Sogni d’inverno
La Prima di Tchaikovsky. Sogni d’inverno, si chiama: che dovrebbe essere il titolo di tutta la sua opera (l’inverno non solo come malinconia e intirizzimento del cuore; pure l’inverno delle slitte, delle campanelle, delle ghirlande di fiocchi di neve, l’inverno munifico di luci struggenti). L’ho diretta una volta, in uno dei miei primi concerti, poi non l’ho mai più aperta né ascoltata in teatro, fino a stasera: quando l’ho sentita alla Scala (Filarmonica) diretta da Gergiev.
Tchaikovsky potrebbe non aver scritto altro: c’è tutto, la sua titubante tenerezza, le sue cave anse di sofferenza, c’è lo smalto della frivolezza come nascondimento del dolore, c’è qualcosa che nella storia della musica hanno, pari a lui, solo altri due genii, Handel e Ravel: il lusso.
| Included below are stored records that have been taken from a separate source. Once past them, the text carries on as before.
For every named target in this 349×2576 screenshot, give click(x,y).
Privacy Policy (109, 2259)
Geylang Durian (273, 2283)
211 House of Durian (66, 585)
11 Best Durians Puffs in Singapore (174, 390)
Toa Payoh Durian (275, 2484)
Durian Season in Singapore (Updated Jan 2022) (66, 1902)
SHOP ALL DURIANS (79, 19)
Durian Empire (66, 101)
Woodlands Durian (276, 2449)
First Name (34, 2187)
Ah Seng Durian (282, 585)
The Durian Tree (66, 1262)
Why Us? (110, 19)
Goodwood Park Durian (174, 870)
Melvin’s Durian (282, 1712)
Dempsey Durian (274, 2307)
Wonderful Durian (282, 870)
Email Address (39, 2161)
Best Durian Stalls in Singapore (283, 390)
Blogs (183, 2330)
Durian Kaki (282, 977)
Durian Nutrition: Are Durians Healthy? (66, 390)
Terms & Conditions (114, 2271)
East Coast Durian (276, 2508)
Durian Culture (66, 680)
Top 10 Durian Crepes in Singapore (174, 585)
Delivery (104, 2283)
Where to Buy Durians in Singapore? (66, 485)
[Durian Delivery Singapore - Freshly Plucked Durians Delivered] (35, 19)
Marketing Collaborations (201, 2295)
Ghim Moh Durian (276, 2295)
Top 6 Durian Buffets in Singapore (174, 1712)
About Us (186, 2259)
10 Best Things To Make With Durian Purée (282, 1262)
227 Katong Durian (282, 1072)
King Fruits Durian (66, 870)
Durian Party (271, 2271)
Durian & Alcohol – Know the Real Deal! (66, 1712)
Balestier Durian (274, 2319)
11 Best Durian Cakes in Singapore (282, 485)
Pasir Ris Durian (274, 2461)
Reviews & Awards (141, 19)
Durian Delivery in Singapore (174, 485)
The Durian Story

Poi c’è quel momento, verso la fine dello Scherzo, in cui il tema di Valzer (di Valse, anzi) del Trio torna schiuso dai colpi del timpano: torna per qualche istante, alza leggero e funebre le sue infinite nostalgie, batte le ali come una tragica falena notturna, poi si inabissa. Solo per quel momento, saranno 10-15 secondi di musica, Tchaikovsky non sarà forse il più grande compositore di tutti tempi, ma è quello che amo senza possibilità di difesa.